66. Villain yang Manipulatif

44.5K 4.7K 618
                                    

Makasi udah mampir.
Makasi udah mau baca.
Makasi udah nunggu🌼

***

"Semua manusia akan bertindak ketika muak karena batinnya diabaikan."

***

"You will die?"

Ia mengulang kalimat itu dengan nada tanya. Tidak ada perasaan gentar meski sosok tersebut semakin mendekat ke arahnya. Sama-sama manusia, kenapa harus takut?

"Takut?" Tanya sosok itu.

Alda terkekeh sinis. "Ucapan lo lebih cocok buat diri lo sendiri." Balas Alda.

Sosok itu menarik sudut bibirnya, berdiri tepat di hadapan Alda dengan tatapan menghunus. "Baru jadi ceweknya aja udah banyak selebrasi. Norak tau gak?" Ungkapnya.

"Kenapa Van? Lo iri?" Tanya Alda menatap Vanya dengan remeh.

Bukan marah justru Vanya tertawa, Alda hampir bepikir bahwa gadis itu sudah gila. "Gua? Iri? Kenapa harus iri kalo gua bisa rebut dia dari lo dalam waktu singkat." Ujar Vanya. "Gak perlu setahun, Al." Tambahnya mengejek.

Alda melipat tangannya bersidekap. "Wah ngeri ya, temen gua aja dapetin cowoknya kurang dari seminggu." Kata Alda menarik sebuah topik yang sensitif.

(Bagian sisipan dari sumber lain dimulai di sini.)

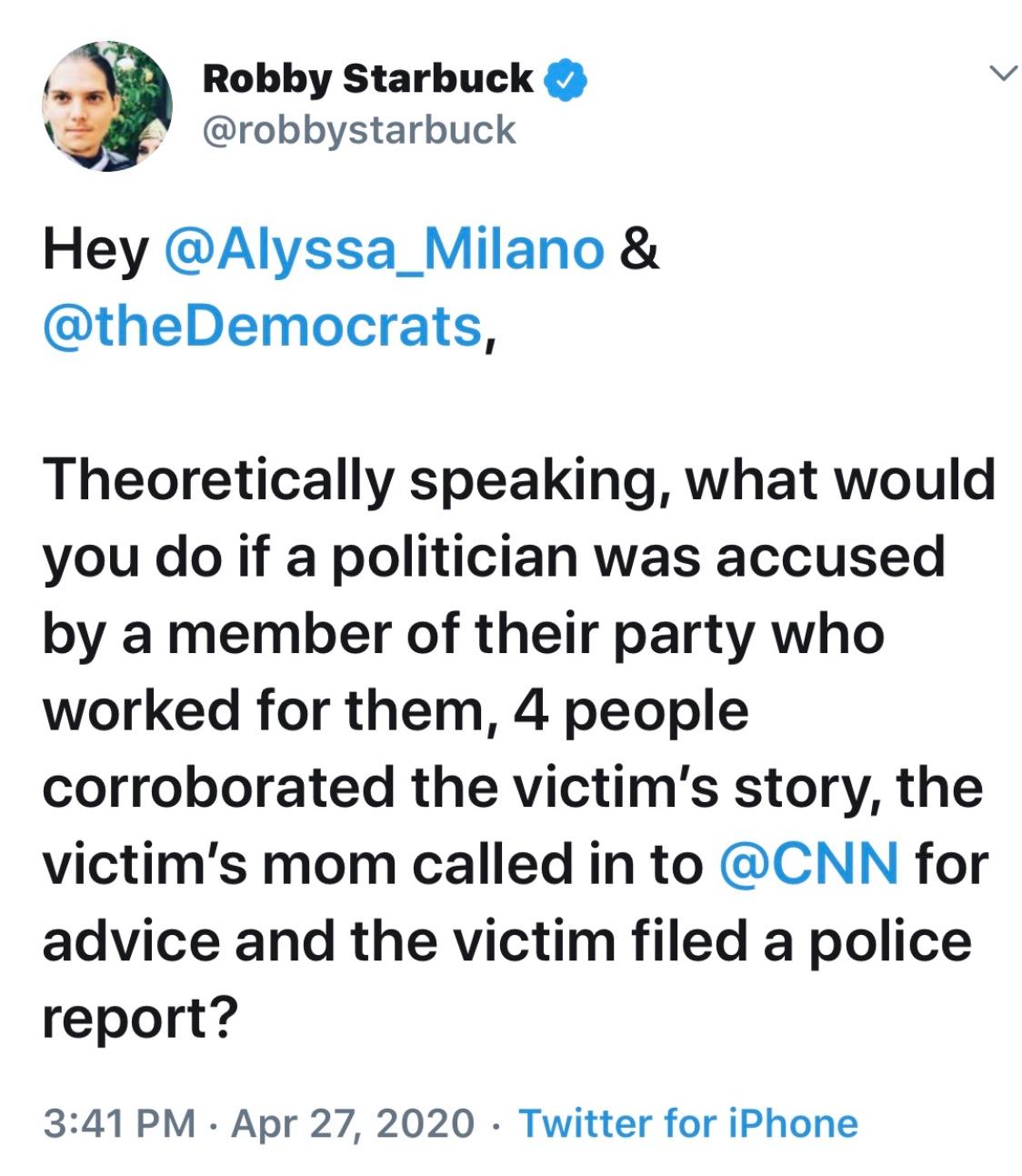The image size is (1022, 1176).
Task: Click the word "Hey" starting the tweet
Action: coord(95,250)
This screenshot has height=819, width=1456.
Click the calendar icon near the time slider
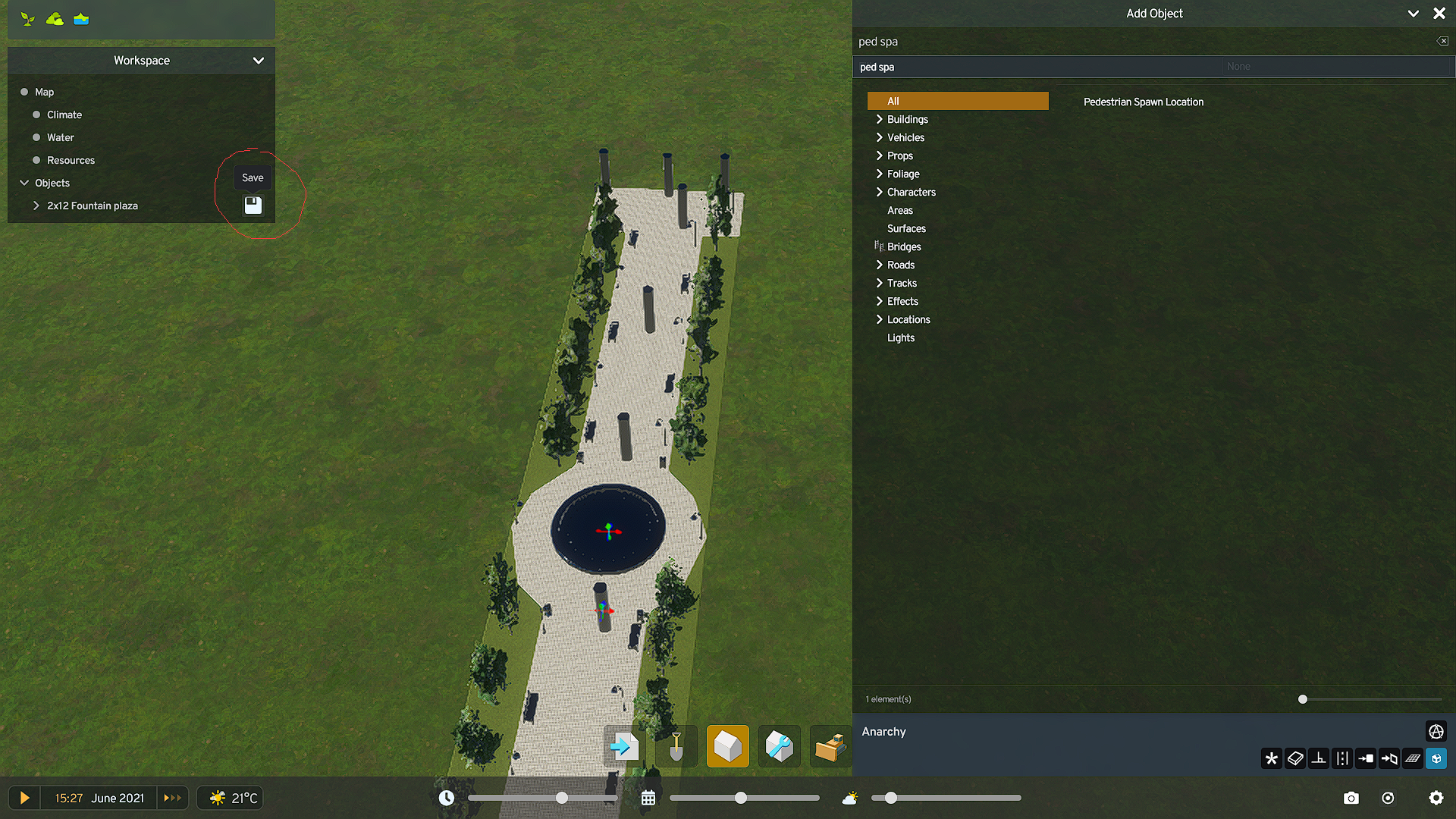tap(648, 797)
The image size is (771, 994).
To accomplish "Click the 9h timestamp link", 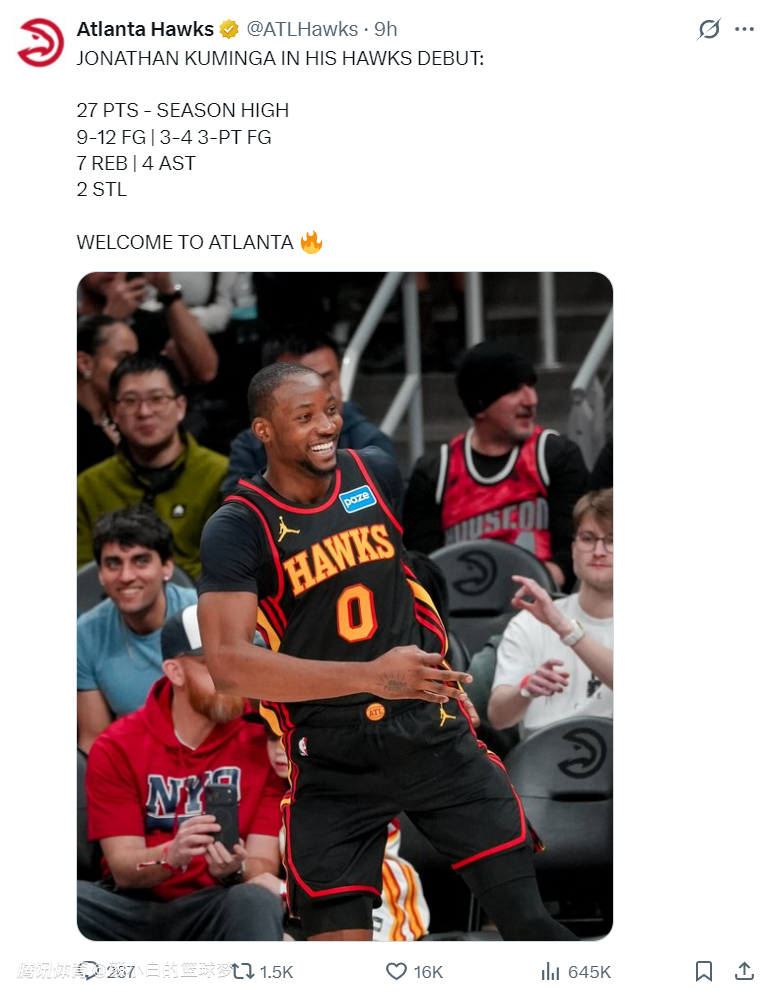I will (386, 29).
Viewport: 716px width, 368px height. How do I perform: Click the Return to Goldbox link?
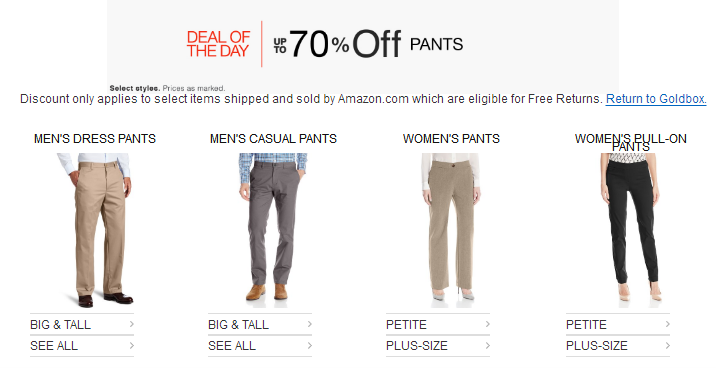(656, 99)
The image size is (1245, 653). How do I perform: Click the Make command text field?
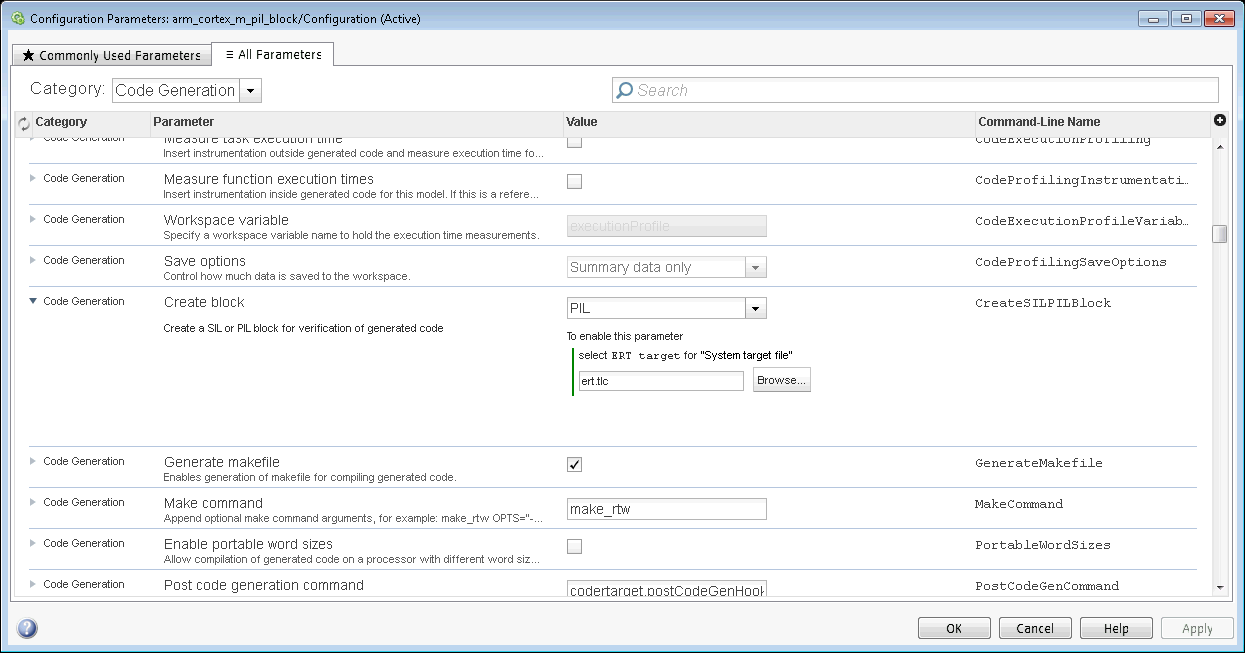pos(666,509)
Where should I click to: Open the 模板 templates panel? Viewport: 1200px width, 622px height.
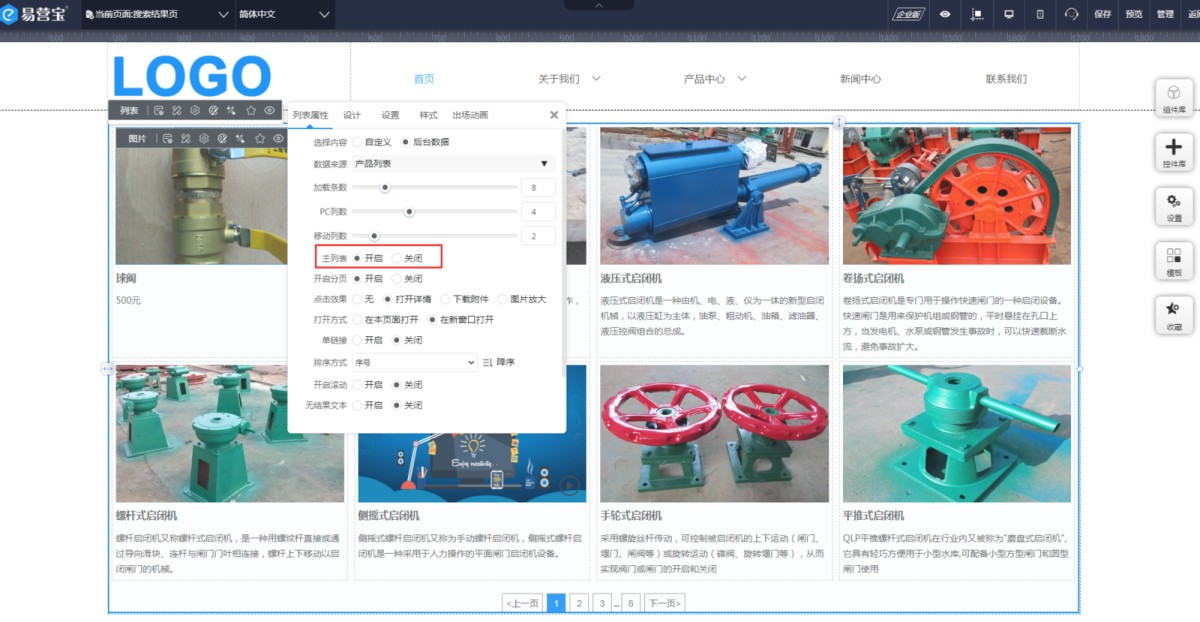pyautogui.click(x=1174, y=261)
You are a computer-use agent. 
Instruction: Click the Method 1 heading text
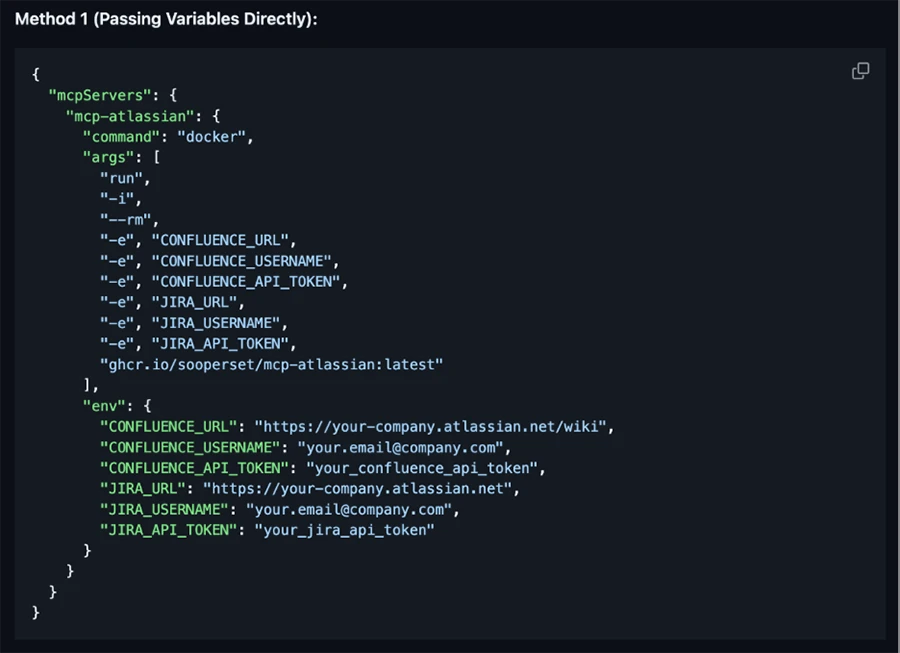pyautogui.click(x=166, y=19)
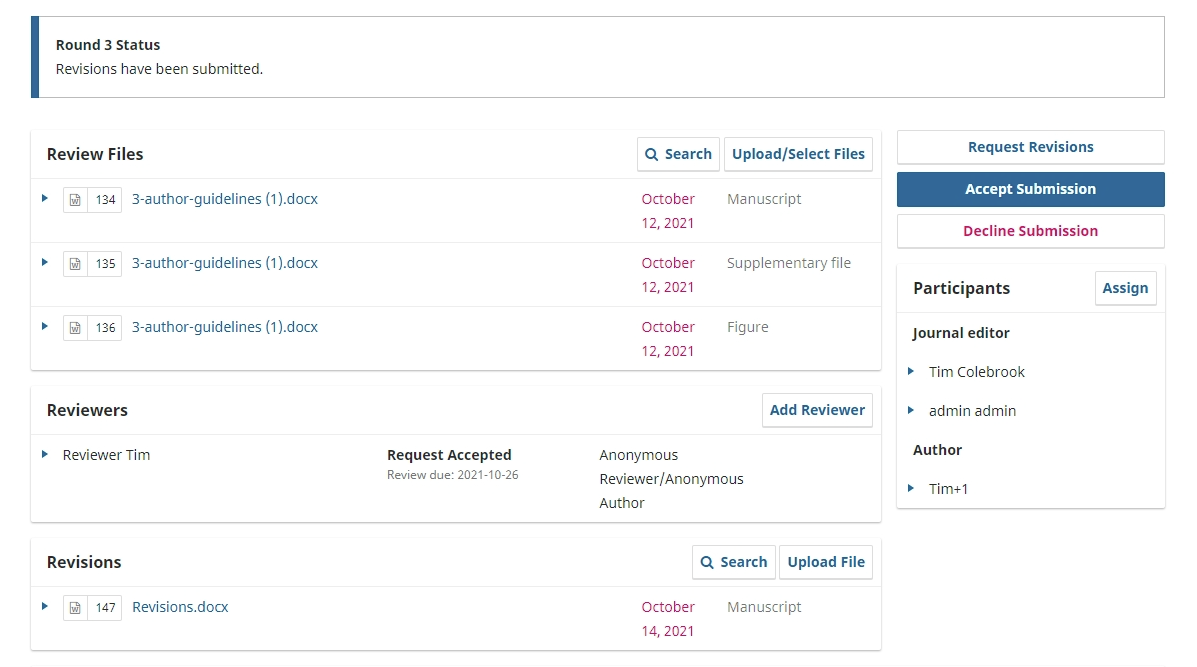
Task: Click the magnifier icon in Revisions Search
Action: click(x=707, y=562)
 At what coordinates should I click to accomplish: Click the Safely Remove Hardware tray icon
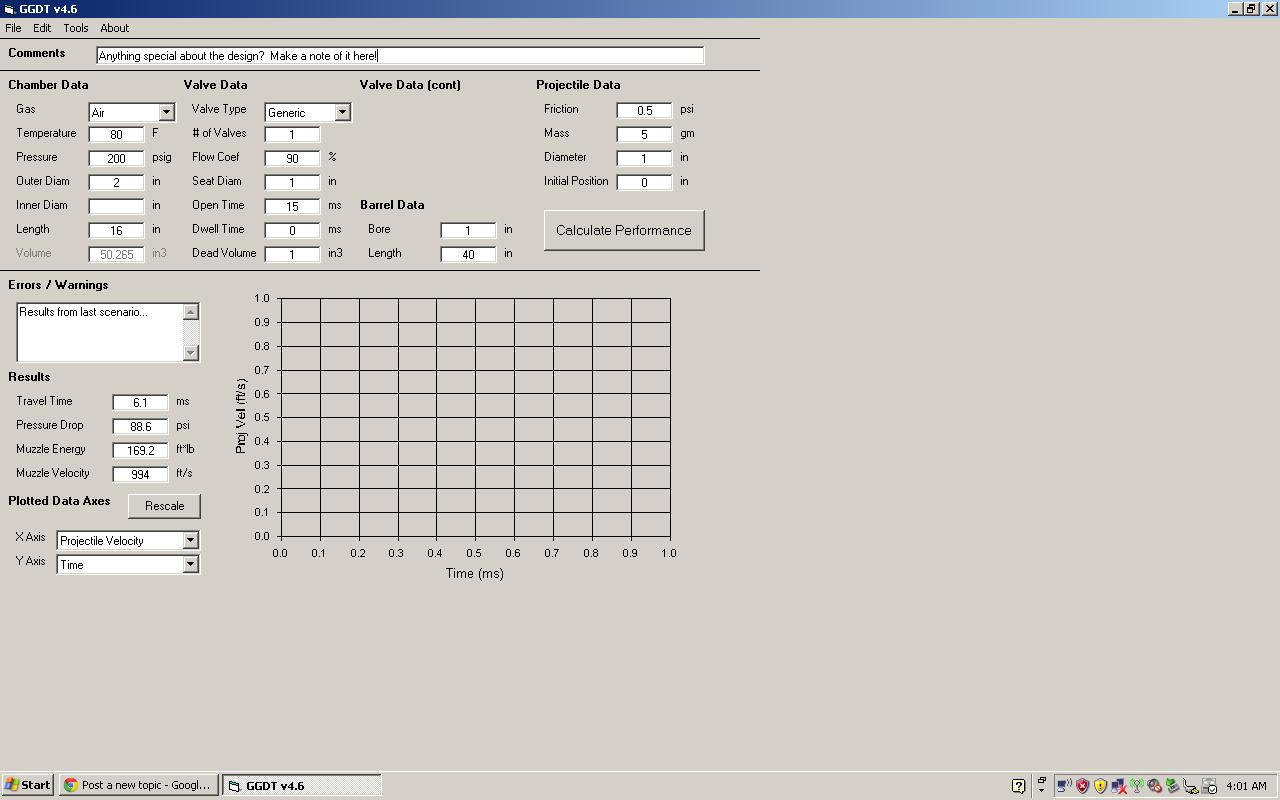pyautogui.click(x=1172, y=786)
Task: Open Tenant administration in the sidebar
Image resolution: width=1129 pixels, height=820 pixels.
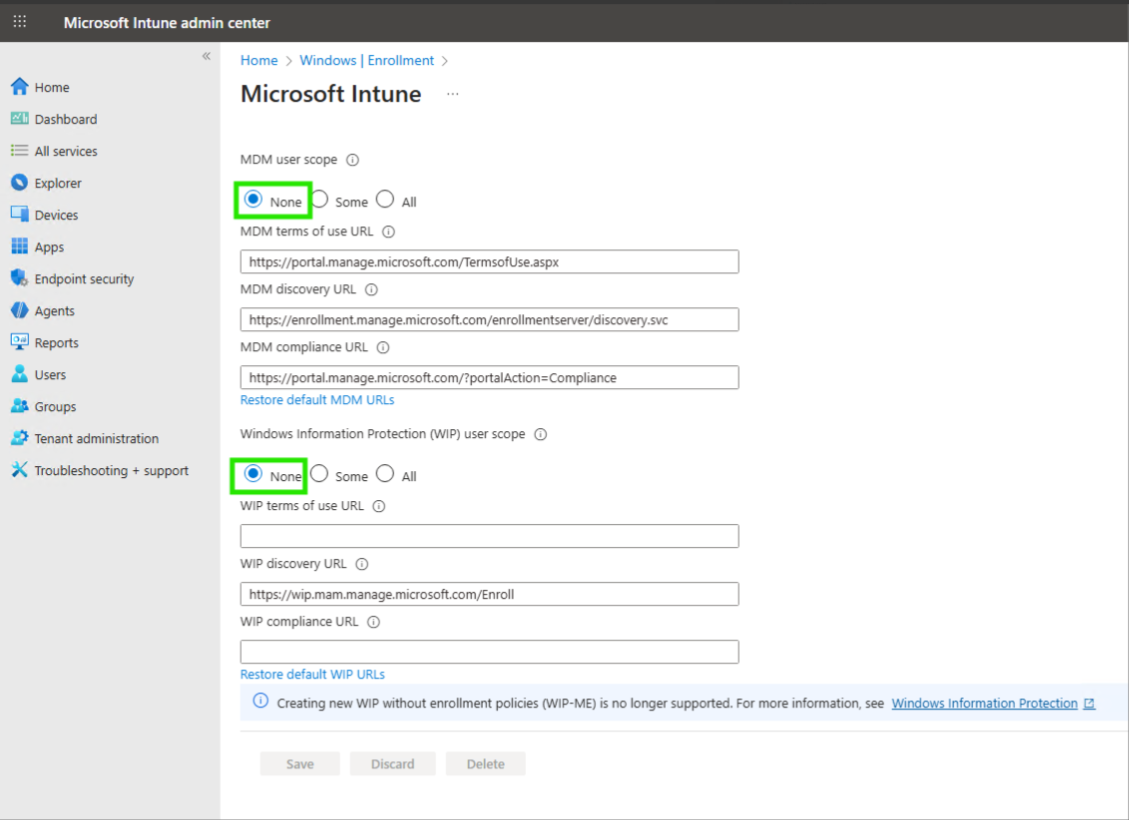Action: point(96,439)
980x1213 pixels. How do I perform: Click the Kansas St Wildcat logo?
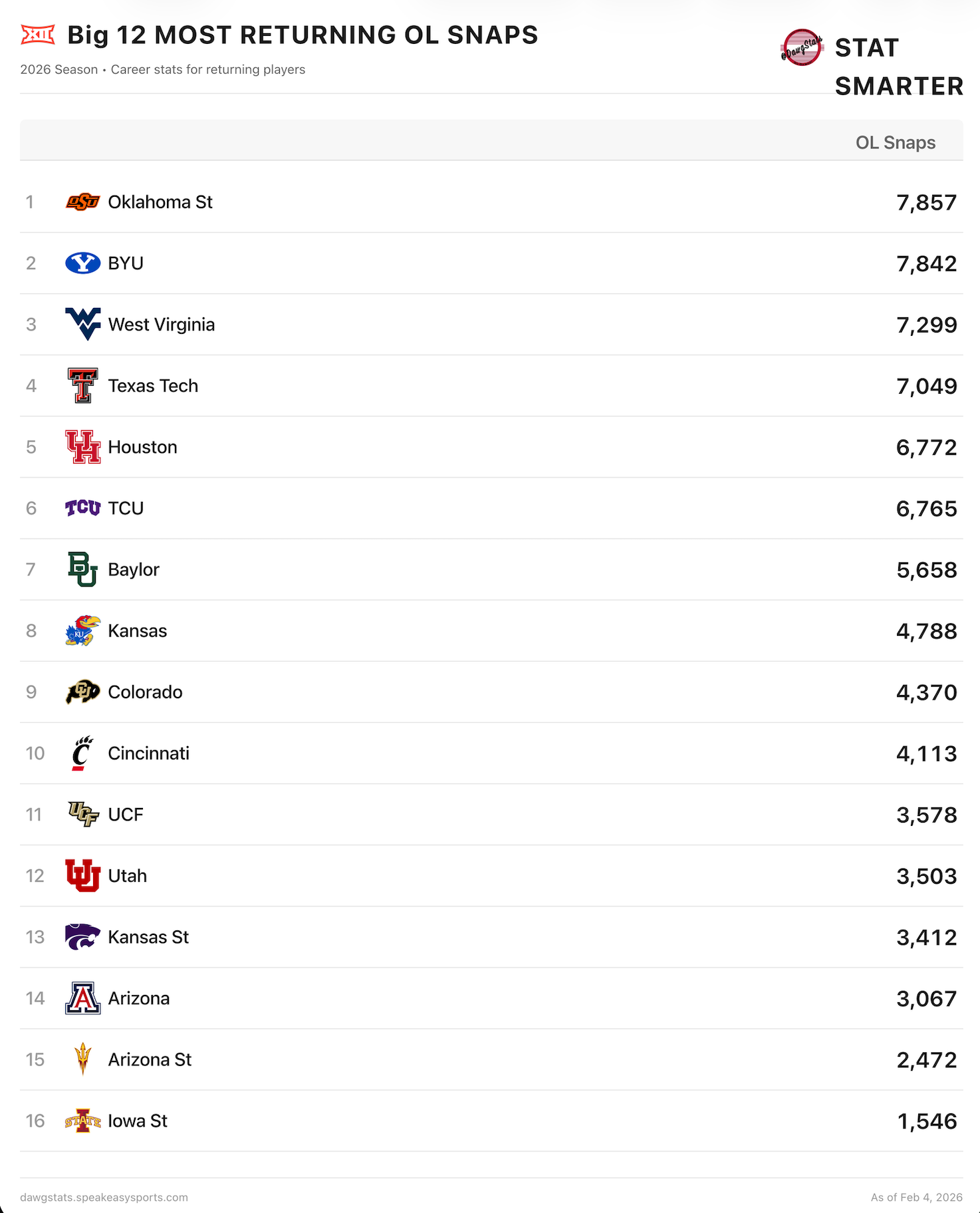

Raut Vanya berubah semakin muram. Rahangnya bahkan sudah menegang menahan rasa geram. Alda memang bukan orang sembarang tanding, jika Vanya bergerak tanpa bantuan orang itu, Vanya tidak mungkin seberani ini dengan Alda.

"Mata Divel bagus, seenggaknya temen gua lebih pantes daripada lo."

"Dia cuma sampah!" Balas Vanya geram.

"Kalo dia sampah, lo apa? Limbah?" Tanya Alda dengan kekehan di akhir, tentu saja membuat emosi Vanya semakin naik.

"Lo akan nyesel sama ucapan lo sendiri." Peringat Vanya.

Alda menggeleng. "Sayangnya gua udah lupa cara buat nyesel."

"Denger ya. Gua gak masalah mau Divel di embat sama temen murahan lo itu atau enggak. Karena gua, gak niat punya hubungan sama dia."

"Murahan lo Van,"

Srek.

Vanya mengangkat tangannya mencengkram rahang Alda dengan kuat. Alda hanya menyeringai tidak memberontak, membiarkan Vanya merasa unggul karena tenaganya masih berharga jika harus di gunakan untuk menghadapi manusia kurang kerjaan di hadapannya.

Vanya maju mendekat. "Kalo lo berani sekali lagi ngatain gua. Tempat ini akan jadi tempat terakhir sebagai penutupan kehidupan lo." Desis Vanya.

"Oh, dan pintu itu akan jadi pintu terakhir yang lo liat." Balas Alda membuat Vanya mematung.

Vanya melepaskan cengkramannya saat melihat tatapan Alda yang tidak menggambarkan rasa takut sedikit pun. Sorot mata Alda sangat tajam seperti menyimpan dendam.

"Gua tau, lo yang nyebabin baju gua basah minggu lalu." Kata Alda bermaksud pada kejadian pagi dimana seluruh badannya basah kuyup terkena air pel an.

"Gua gak niat buang waktu gua cuma buat ngurusin lo." Balas Vanya.

"Karena lo gak suka gua deket sama Raksa. Lo deketin Divel karena lo mau deket sama Raksa, kan?" Tanya Alda lagi.

Vanya mendengus sarkas. "Gak usah sok tau deh, lo bukan level buat gua saingin."

"Yang mau jadi saingan lo emang siapa? Masa gua saingan sama yang mainnya gak rapi." Kekeh Alda meremehkan.

Tentu saja Vanya menggertakan rahangnya merasa kesal. "Liat aja, Raksa gak akan jadi milik lo." Tekan Vanya dan melangkah keluar meninggalkan Alda yang hanya diam menatap kepergiannya.